Polska
Nie ma dowodów, aby podważać datę męczeńskiej śmierci ks. Jerzego Popiełuszki
Nie ma potwierdzonych dowodów na inną datę śmierci ks. Jerzego Popiełuszki niż 19 października 1984 roku – to konkluzja z konferencji prasowej pt. „Ostatnie godziny życia księdza Popiełuszki, bohaterstwo i męczeństwo. Kiedy kanonizacja?”, zorganizowanej 17 października przez Katolicką Agencję Informacyjną, UKSW i Wydawnictwo Znak.
„Ksiądz Jerzy Popiełuszko poniósł męczeńską śmierć między godziną 22 a 24 dn. 19 października 1984 roku i nie ma dowodów, aby podważać tę datę śmierci” – stwierdziła dr Milena Kindziuk, autorka książki „Jerzy Popiełuszko. Biografia” opublikowanej przez Wydawnictwo Znak i adiunkt w Instytucie Edukacji Medialnej i Dziennikarstwa Uniwersytetu Kardynała Stefana Wyszyńskiego w Warszawie.
Dr Kindziuk podkreśliła również, że należy cały czas na nowo udowadniać, iż działalność ks. Jerzego miała charakter religijny a nie polityczny. „Jego działalność nie była ani społeczna, ani humanistyczna, ani polityczna, tylko religijna. Po tym jak ks. Jerzy zaprzyjaźniał się z ludźmi, podprowadzał ich do wiary, do Kościoła” – podkreśliła dr Kindziuk.
„Ks. Jerzy zginął za wiarę i za wartości płynące z wiary. Była to śmierć w okolicznościach nienawiści do wiary” – zauważył ks. prof. Józef Naumowicz, notariusz procesu kanonizacyjnego bł. ks. Jerzego Popiełuszki.
Ks. prof. Stanisław Dziekoński, rektor UKSW, zwrócił uwagę, że książka dr Kindziuk wpisuje się w obchody 100-lecia odzyskania przez Polskę niepodległości. „Książka ukazuje, że ks. Jerzy jest świadkiem służby i poświęcenia dla innych, jest wzorem dla nas”.
Dr Rafał Łatka z Biura Badań Historycznych IPN stwierdził natomiast, że IPN dalej prowadzi śledztwo w sprawie morderstwa na księdzu Popiełuszce.

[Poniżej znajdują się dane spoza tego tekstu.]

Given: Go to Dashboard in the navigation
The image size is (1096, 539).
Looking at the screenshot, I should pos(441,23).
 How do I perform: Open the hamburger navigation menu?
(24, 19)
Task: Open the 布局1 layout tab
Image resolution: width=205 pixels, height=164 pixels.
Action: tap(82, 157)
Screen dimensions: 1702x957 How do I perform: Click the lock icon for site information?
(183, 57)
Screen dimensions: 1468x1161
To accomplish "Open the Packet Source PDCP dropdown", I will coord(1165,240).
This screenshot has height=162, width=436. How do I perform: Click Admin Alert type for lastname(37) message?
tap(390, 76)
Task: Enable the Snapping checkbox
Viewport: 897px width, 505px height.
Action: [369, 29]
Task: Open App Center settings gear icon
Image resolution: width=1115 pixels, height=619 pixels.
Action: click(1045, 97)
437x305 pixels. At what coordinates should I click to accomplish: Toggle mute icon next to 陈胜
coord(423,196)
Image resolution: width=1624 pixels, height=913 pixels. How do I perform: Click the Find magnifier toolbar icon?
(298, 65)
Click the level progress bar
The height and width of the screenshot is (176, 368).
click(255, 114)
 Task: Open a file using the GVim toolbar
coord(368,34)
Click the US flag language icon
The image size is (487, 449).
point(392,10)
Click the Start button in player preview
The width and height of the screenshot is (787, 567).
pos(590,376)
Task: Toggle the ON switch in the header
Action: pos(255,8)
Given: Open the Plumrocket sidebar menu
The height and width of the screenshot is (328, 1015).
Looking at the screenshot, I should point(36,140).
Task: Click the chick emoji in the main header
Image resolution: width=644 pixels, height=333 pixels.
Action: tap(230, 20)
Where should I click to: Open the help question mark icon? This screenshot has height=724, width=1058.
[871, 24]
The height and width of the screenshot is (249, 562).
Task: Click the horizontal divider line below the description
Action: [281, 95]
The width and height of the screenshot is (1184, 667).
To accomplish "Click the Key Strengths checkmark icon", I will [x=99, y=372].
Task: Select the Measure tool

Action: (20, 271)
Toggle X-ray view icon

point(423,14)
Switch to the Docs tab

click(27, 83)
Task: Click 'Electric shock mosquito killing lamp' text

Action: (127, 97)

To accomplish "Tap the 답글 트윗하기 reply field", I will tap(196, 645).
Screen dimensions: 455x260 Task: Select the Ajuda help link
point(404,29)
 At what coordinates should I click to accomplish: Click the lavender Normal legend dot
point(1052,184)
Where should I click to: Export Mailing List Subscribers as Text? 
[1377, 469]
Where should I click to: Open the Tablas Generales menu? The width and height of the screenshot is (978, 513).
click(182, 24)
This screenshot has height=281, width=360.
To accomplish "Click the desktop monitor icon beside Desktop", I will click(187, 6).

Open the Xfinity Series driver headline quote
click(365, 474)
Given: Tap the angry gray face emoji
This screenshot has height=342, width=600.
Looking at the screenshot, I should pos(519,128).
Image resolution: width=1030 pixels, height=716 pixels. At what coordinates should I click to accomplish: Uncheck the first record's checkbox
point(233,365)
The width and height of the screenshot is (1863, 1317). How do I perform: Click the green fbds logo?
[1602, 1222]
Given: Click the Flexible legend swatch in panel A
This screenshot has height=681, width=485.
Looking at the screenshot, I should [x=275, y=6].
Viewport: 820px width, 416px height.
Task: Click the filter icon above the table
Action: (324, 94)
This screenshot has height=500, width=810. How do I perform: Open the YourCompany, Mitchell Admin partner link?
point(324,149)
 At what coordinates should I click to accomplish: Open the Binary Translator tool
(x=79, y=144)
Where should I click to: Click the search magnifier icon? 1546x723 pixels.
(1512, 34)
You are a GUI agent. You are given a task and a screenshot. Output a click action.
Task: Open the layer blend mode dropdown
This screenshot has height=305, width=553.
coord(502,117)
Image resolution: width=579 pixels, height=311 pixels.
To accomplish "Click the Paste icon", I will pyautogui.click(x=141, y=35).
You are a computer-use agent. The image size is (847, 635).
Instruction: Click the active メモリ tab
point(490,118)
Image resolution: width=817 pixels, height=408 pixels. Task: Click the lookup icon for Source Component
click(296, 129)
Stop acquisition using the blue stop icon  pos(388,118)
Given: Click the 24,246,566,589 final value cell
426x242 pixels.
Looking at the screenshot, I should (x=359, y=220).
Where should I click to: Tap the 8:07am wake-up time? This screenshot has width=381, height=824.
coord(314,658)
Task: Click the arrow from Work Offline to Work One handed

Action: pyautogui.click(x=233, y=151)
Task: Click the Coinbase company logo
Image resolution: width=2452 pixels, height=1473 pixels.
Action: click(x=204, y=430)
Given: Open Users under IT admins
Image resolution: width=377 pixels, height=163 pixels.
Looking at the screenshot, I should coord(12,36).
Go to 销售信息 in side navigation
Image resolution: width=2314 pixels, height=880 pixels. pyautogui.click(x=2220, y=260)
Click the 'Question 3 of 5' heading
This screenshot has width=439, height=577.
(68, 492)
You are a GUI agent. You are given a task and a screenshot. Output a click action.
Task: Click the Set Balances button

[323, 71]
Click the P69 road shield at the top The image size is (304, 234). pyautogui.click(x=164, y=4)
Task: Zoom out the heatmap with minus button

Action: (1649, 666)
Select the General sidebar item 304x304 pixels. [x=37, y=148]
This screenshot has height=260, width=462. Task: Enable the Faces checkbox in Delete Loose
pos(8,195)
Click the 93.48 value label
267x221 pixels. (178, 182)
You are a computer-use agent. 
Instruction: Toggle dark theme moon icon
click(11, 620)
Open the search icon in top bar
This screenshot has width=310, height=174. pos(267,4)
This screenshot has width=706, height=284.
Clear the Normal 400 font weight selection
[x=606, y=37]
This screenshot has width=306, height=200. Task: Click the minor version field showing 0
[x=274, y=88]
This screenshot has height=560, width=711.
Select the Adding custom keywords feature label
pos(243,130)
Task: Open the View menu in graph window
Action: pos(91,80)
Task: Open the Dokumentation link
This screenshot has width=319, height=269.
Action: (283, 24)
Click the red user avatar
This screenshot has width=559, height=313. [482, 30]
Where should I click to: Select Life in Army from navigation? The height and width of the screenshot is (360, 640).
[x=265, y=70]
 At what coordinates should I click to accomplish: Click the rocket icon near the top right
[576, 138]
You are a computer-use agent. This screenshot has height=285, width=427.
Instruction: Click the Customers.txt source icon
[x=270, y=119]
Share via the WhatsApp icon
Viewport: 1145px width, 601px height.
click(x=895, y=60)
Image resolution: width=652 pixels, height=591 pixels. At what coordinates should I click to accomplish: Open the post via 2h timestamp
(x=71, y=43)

4 września 2015 roku w katedrze Créteil we Francji zakończyła się faza diecezjalna procesu kanonizacyjnego bł. Jerzego Popiełuszki i akta zostały przekazane do watykańskiej Kongregacji Spraw Kanonizacyjnych. Tam komisja teologów musi zatwierdzić przekonanie, że uzdrowienie dokonało się za wstawiennictwem bł. ks. Jerzego Popiełuszki. „Procesy te toczą się niekiedy wiele lat” – zauważył ks. prof. Naumowicz.